Y sin embargo, César seguía mirando a Muñoz. En aquella extraña noche, a la luz tamizada de la lámpara inglesa que, reproduciendo una prensa de libros bajo su pantalla de pergamino, daba escorzos y sombras a los objetos que los circundaban, los ojos del anticuario se ocupaban poco de la joven. No porque rehuyesen su mirada, pues cuando se encontraba con ella la sostenía, aunque brevemente, de forma franca y directa, como si entre ellos no hubiera secretos. Parecía que, apenas Muñoz dijese lo que tenía que decir y se marchara, todo cuanto fuese a quedar entre ambos, entre César y Julia, tuviera ya adjudicada una respuesta precisa, convincente, lógica, definitiva. Quizá la gran respuesta a todas las preguntas que ella había formulado a lo largo de su vida. Pero era demasiado tarde, y por primera vez Julia no sentía deseos de escuchar. Su curiosidad había quedado satisfecha frente al Triunfo de la Muerte , de Brueghel el Viejo.

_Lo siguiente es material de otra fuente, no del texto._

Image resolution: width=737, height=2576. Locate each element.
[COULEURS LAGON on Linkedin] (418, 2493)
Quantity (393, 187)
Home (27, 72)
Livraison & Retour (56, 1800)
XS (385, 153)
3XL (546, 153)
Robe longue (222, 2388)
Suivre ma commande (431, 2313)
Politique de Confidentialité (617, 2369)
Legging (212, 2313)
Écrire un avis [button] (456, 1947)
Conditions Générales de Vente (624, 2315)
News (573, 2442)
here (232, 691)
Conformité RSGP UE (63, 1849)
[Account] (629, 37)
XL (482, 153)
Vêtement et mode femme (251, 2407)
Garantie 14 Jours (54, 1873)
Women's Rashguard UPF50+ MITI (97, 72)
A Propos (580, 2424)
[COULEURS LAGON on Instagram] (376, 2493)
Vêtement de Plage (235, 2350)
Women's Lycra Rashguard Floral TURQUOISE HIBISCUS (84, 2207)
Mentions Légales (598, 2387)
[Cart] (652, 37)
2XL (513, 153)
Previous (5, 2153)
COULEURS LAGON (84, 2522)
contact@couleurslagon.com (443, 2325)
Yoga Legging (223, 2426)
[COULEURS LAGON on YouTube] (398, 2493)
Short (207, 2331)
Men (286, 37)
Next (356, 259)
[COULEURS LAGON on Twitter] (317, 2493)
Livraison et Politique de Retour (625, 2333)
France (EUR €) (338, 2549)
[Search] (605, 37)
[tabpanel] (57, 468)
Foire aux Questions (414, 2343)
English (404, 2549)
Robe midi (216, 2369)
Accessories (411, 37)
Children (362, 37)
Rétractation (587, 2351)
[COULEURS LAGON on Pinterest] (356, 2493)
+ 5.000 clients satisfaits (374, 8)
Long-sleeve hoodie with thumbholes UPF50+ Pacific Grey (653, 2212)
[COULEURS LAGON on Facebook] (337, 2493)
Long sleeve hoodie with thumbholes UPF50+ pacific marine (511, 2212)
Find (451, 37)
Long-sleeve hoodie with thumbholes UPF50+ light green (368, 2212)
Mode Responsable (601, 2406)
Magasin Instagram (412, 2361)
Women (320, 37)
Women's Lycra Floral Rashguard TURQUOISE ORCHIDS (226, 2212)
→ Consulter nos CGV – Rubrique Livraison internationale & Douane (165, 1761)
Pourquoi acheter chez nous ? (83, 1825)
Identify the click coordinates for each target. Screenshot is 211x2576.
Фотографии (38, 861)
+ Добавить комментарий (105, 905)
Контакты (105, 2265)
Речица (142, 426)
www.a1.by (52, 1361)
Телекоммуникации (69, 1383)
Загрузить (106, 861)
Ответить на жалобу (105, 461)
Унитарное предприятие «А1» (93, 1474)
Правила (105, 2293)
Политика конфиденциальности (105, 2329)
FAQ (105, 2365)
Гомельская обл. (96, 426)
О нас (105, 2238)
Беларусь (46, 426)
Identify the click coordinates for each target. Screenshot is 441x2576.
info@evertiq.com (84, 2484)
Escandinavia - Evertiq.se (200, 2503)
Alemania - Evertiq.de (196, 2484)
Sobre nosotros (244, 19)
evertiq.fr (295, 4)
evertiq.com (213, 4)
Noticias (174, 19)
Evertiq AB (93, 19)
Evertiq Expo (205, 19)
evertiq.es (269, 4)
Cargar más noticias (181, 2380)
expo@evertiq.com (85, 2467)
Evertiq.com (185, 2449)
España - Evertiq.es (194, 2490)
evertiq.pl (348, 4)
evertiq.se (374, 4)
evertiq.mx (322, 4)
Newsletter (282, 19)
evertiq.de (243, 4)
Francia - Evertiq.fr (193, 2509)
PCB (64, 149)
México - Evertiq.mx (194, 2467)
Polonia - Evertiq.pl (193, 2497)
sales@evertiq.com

Y ya no necesitaba a nadie; ni siquiera lo necesitaba a él. Todo eso había ocurrido antes de que Muñoz abriera el viejo tomo de ajedrez y señalase una de las fotografías; así que nada tenía que ver con su presencia aquella noche en casa de César. La movía una curiosidad estrictamente formal. Estética, como habría dicho el propio César. Su deber era hallarse presente, a un tiempo protagonista y coro, actor y público de la más fascinante tragedia clásica -todos estaban allí: Edipo, Orestes, Medea y los demás viejos amigos- que nunca nadie había creado ante sus ojos. Al fin y al cabo, la representación era en su honor.